The Price of Showing Up
For the executive, every trip is a five-figure gamble. For the planner, every banquet and ballroom is a budgetary minefield. Together, they face the same test: make the event worth the cost.
I’ve earned my miles. I’ve done my time in the middle seat, knees jammed, laptop tray trembling with turbulence, watching the pretzels run out in row 28. I’ve jogged through O’Hare at midnight, taken red-eyes to save a client a few bucks, and sat in ballrooms running on nothing but caffeine and willpower. Those were the dues.
Now, at this stage in my career, I travel differently. Not out of vanity, but necessity. Travel isn’t about “being there.” It’s about being there correctly.
Which is why the cost of attending a September conference lands like a slap.
Three nights in a Midtown hotel: $800 a night. A bill that once totaled $1,000 is now $2,400 before I’ve unpacked a suit. Add a $1,500 registration fee, a business-class flight north of $1,200, and the tally is already creeping past five grand. That’s before taxis, tips, or the obligatory $18 airport sandwich.
And then there’s dinner. Once a perk, now a pressure point. A simple networking meal slides past $200 per head with wine, and even on an expense account, the CFO is watching. I hear their voice in my head as I click “submit receipt”: Was that salmon worth it? Did that cabernet close a deal?
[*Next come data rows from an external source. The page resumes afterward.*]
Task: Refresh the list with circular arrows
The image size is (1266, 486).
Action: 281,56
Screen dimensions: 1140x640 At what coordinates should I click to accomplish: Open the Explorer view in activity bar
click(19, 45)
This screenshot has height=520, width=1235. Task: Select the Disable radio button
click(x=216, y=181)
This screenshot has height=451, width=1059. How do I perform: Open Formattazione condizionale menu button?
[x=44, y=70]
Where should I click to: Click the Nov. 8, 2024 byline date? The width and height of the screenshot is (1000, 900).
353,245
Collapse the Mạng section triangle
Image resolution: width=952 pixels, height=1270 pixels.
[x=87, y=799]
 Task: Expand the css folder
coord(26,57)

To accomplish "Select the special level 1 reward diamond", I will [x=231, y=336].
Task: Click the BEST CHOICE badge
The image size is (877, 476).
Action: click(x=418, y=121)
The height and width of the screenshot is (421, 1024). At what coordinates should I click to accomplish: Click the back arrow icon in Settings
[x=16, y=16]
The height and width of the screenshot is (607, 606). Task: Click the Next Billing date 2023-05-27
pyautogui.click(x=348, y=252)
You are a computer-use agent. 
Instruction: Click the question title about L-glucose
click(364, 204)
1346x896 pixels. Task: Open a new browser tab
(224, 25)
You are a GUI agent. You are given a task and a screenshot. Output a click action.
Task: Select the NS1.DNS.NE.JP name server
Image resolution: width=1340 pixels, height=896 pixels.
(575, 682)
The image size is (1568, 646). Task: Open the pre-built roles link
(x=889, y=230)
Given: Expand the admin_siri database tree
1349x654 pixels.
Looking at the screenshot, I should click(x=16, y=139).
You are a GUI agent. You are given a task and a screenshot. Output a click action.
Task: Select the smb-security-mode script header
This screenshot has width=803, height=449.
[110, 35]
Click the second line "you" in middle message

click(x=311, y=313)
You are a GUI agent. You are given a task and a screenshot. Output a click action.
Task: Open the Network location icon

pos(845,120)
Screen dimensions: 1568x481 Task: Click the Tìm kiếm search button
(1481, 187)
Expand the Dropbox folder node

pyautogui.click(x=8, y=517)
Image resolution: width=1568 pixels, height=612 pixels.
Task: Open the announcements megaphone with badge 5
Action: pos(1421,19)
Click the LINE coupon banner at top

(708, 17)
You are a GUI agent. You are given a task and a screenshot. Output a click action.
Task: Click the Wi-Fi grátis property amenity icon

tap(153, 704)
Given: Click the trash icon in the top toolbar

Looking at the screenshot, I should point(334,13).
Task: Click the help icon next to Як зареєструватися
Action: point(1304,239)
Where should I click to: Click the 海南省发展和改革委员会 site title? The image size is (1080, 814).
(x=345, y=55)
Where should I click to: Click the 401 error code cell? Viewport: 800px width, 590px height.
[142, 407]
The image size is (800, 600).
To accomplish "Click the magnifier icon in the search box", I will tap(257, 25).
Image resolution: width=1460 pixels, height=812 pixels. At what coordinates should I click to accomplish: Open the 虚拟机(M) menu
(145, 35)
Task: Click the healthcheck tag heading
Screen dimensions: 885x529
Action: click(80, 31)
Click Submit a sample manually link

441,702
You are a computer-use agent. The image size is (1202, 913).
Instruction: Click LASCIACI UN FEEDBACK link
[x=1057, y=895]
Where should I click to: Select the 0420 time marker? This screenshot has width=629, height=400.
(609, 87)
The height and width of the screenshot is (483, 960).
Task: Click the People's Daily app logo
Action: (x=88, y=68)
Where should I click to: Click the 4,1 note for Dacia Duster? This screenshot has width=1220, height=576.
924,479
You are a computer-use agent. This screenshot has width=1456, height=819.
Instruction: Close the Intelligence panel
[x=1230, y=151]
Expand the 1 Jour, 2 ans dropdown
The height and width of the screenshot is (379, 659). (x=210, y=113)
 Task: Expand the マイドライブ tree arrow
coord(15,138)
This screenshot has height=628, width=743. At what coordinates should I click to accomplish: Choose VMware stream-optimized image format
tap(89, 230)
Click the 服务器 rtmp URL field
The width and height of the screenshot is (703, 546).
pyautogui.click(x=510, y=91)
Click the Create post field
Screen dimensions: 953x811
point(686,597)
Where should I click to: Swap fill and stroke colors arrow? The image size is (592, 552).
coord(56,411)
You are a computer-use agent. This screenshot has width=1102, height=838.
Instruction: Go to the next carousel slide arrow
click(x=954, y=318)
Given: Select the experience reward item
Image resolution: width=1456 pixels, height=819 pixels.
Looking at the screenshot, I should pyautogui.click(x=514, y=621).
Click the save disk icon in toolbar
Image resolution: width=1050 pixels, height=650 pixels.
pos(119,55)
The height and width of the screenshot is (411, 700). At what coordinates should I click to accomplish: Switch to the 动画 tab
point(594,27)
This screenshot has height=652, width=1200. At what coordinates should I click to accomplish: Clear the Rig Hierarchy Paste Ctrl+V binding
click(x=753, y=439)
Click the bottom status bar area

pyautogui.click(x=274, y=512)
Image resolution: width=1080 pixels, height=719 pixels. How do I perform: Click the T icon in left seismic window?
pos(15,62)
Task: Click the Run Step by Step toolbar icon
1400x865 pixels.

Behind the calm face, my inner thought bubble is blunt: This conference better be worth it.
Behind the Scenes: The Planner’s Math
While I feel the sting in my wallet, the planner feels it in their spreadsheet.
Hotels are tightening supply. Luxury RevPAR is up 7–8% this year, the only segment still rising while other tiers soften. Average daily rates in New York hover at $314, but September peaks push well past $400–$430. Ballrooms that once rented for $20,000 now command $30,000, with food-and-beverage minimums that eat budgets alive.
And F&B? It’s ballooned to nearly 30% of the average event budget — about $940 per attendee. The coffee urns and canapé trays are no longer harmless fluff; they’re line items that could fund a junior hire.
Airfare is the wild card that ruins the curve. Airlines hiked fares by double digits: +18% in economy, +20% in premium economy, and +25% in business class compared to last year. On major corridors like New York–LA, business seats hover at $1,200–$1,400, almost double what they cost five years ago. Airlines are upfront: they’re charging more because executives will pay.
So the planner trims, negotiates, shifts. Maybe they move the meeting to Charlotte instead of Manhattan. Maybe they book in October shoulder season, not September peak. Maybe they gamble on hybrid. But at the end of the day, the math is merciless: every attendee is a five-figure bet once the receipts stack up.
Déjà Vu of 2007
It feels familiar. During the 2007–2009 recession, companies slashed travel, and conferences went lean. Regional summits replaced global spectacles, dinners moved from Michelin to private dining rooms, and “local” became a badge of prudence.
With today’s economic jitters, that muscle memory is stirring again. Executives like me whisper: Do I need to fly to New York, or could I accomplish the same in my own city? Planners whisper back: Let’s rotate. Let’s decentralize. Let’s build value without burning through budgets.
The New Contract
That’s the unspoken contract now:
For the attendee — If I’m spending five grand, give me what I can’t get anywhere else: transformative content, networking that matters, outcomes I can measure.
For the planner — If I’m bleeding to negotiate hotel blocks and F&B minimums, you’d better show up fully, not half-scrolling through email in the back row.
Both sides are right. Both sides are tense. And both sides know the truth: in 2025, the cost of getting there has become part of the show itself.
And unless the event justifies that price — with memory, meaning, and measurable impact — the thought bubble above every executive’s head will remain the same: This conference better be worth it.